A indefinição entre certas características das superestruturas e das infraestruturas também pode gerar equívocos e aliviar as tensões de que Marx necessita para a validação do seu pensamento. O conhecimento científico fará, em princípio, parte integrante de uma dada superestrutura social. Mas é a ciência que possibilita os avanços técnicos na indústria e a actividade industrial pertence ao âmbito infraestrutural. Neste caso não observamos nem uma divergência nem um antagonismo. Uma variável superestrutural influi e desenvolve uma variável infraestrutural. E mistura-se com ela.
A confusão entre forças e relações de produção é também outro dos factores polémicos do sistema marxista. Quando os operários são accionistas da empresa para a qual trabalham, ou quando as empresas estatais são sócias de empresas particulares em certos negócios e projectos (as tristemente célebres parcerias público-privadas de que falamos em Portugal), o pensamento marxista perde uma boa parte da sua consistência. No caso das empresas de capital anónimo, a grande força do capitalismo contemporâneo e do desenvolvimento económico, as diferenças entre forças de produção e relações de produção esbate-se dramaticamente, tanto mais que este modelo micro-económico demonstra que o desenvolvimento das forças de produção não elimina o direito da propriedade.

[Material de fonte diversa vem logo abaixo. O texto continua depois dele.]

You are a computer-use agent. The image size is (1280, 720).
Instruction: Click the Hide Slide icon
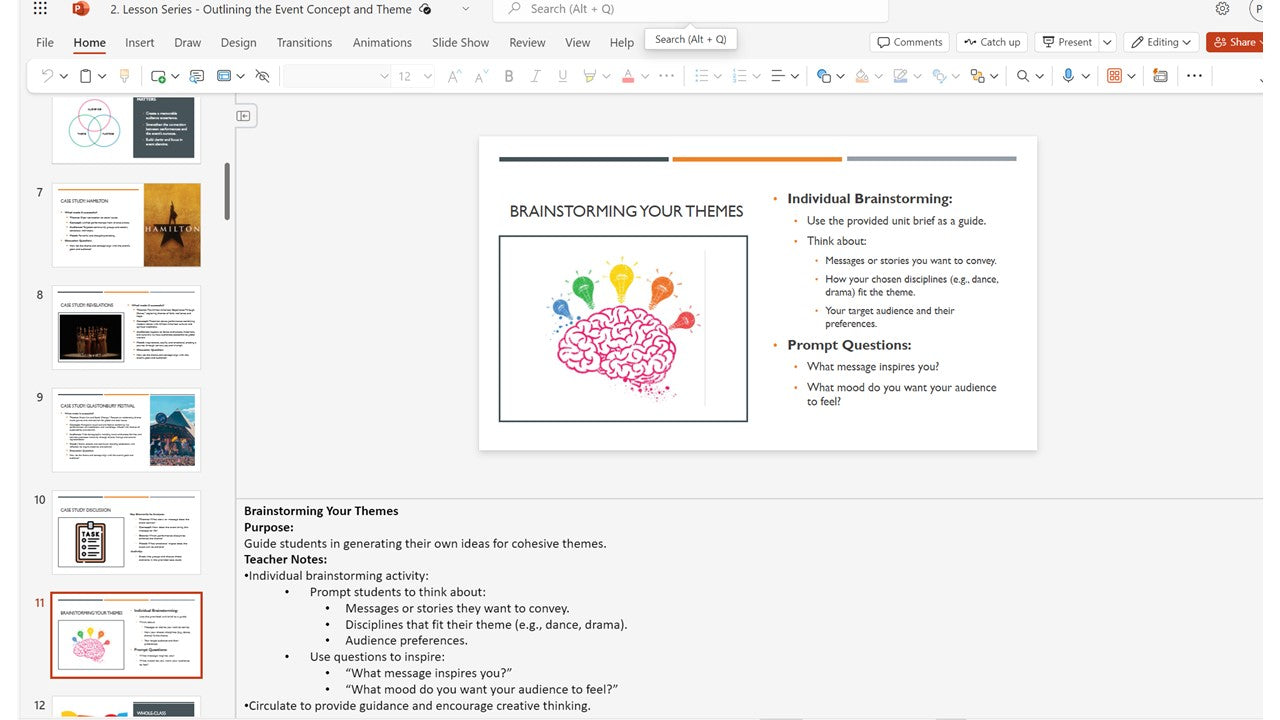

Raymond Aron denúncia também aquilo a que chama o “Mito da ascensão do proletariado”: «Para mantermos a semelhança entre a ascensão da burguesia e a ascensão do proletariado, é necessário que sucessivamente Lenine, Estaline, Kruchtchev e Brejnev sejam o proletariado». É que, se no caso da burguesia, são os burgueses que são os privilegiados, são eles que dirigem o comércio e a indústria, são eles que governam; quando o proletariado faz a sua revolução, são os homens que reclamam representar o proletariado que dirigem as empresas e indústrias e que exercem efectivamente o poder. «A ascensão do proletariado não pode ser comparada, senão por meios de uma mitologia, à ascensão de uma burguesia» e esse é o erro central, evidente, de toda a visão marxista da história. Ainda hoje nos podemos perguntar se o regime soviético constituiu uma ditadura do proletariado ou uma ditadura sobre o proletariado.
Acresce ao complexo de equívocos, uma objecção de ordem lógica: para Marx, a verdade sociológica é uma questão de classe, embora só a classe dos proletários detenha objectivamente e em absoluto esse dom. O problema é que, se cada classe social tem uma verdade, nenhuma tem a Verdade. Em que é que uma ideologia é superior a outra a partir do momento em que todas as ideologias são inseparáveis da classe que as concebe ou adopta?
Raymond Aron termina a sua crítica com uma questão interessante, embora desfasada do objecto confesso da sua obra (criticar a teoria e não a prática do marxismo). Se Marx pudesse avaliar a praxis totalitária dos regimes comunistas (sovietes e maoístas) e compará-la com a variação socialista e tendencialmente igualitária, mas não ditatorial, dos regimes do norte da Europa, qual preferiria? O autor desconfia que Marx viveria melhor com o modelo escandinavo. Até considerando que o génio alemão chegou a afirmar, num assomo socrático de surpreendente humildade: «tudo o que sei é que não sou marxista».